[Date Prev][Date Next][Thread Prev][Thread Next][Date Index][Thread Index] [List Home]
Re: [Dltk-dev] heredoc scanner help

hello all -

  after a bunch of trial and error (mostly error), i think i've come up w/ a solution for this, but i wanted to see if anyone saw any major potential issues.

  bruno: after messing around with this, the fact that D also supports an identifier means i believe you will also have to leverage this.

  i was successfully able to create a heredoc partition on an initial document open by overriding the 'nextToken()' method in my subclass of the RuleBasedPartitionScanner. the heredoc rule i created returned a HereDocToken sub-class (although i believe this is no longer necessary) to indicate to the partition scanner that the start of heredoc was seen and it would need to buffer tokens until the terminator was seen. it builds the buffer, tracking the offsets of the created tokens. when the tokens are removed from the buffer, the offsets maintained by the scanner are adjusted the partition offsets are correct.

_Extracted records_

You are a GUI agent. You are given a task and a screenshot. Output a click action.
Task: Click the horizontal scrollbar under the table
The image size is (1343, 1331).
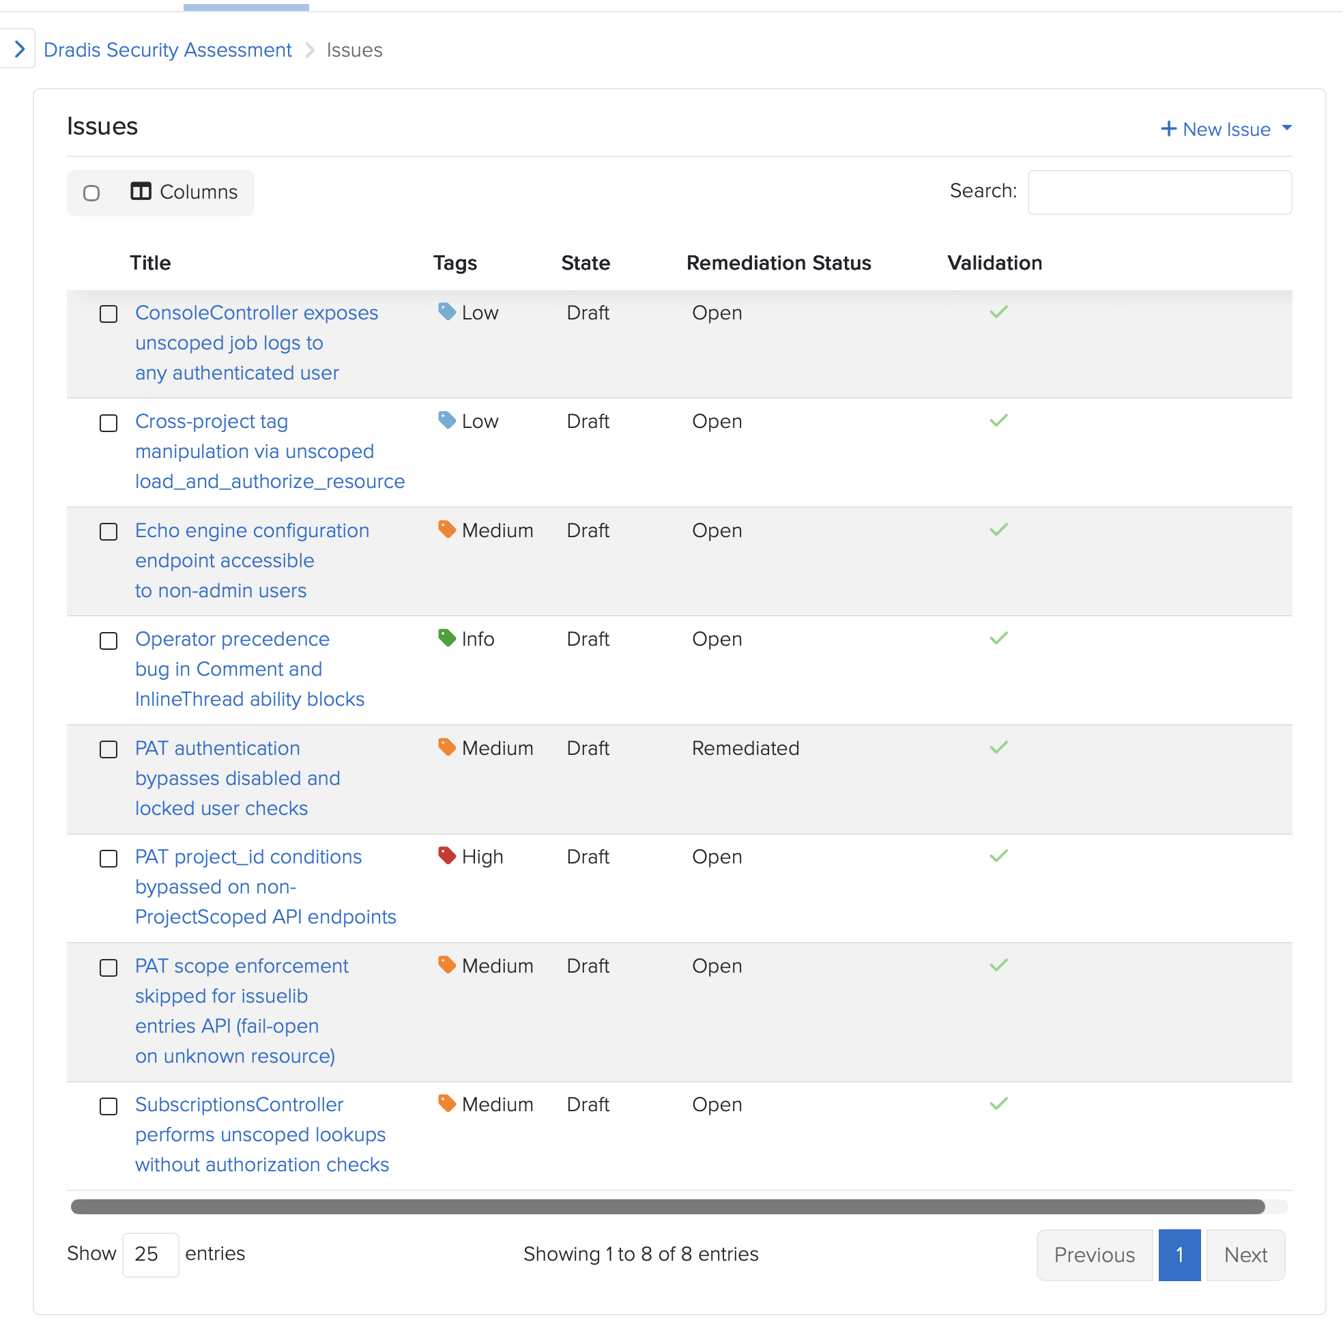(667, 1207)
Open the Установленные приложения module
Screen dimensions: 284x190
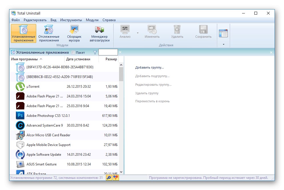(23, 33)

_Instruction_
Reproduce the heredoc scanner mailing list post above in full, word for word.

_The output_
[Date Prev][Date Next][Thread Prev][Thread Next][Date Index][Thread Index] [List Home]
Re: [Dltk-dev] heredoc scanner help

hello all -

  after a bunch of trial and error (mostly error), i think i've come up w/ a solution for this, but i wanted to see if anyone saw any major potential issues.

  bruno: after messing around with this, the fact that D also supports an identifier means i believe you will also have to leverage this.

  i was successfully able to create a heredoc partition on an initial document open by overriding the 'nextToken()' method in my subclass of the RuleBasedPartitionScanner. the heredoc rule i created returned a HereDocToken sub-class (although i believe this is no longer necessary) to indicate to the partition scanner that the start of heredoc was seen and it would need to buffer tokens until the terminator was seen. it builds the buffer, tracking the offsets of the created tokens. when the tokens are removed from the buffer, the offsets maintained by the scanner are adjusted the partition offsets are correct.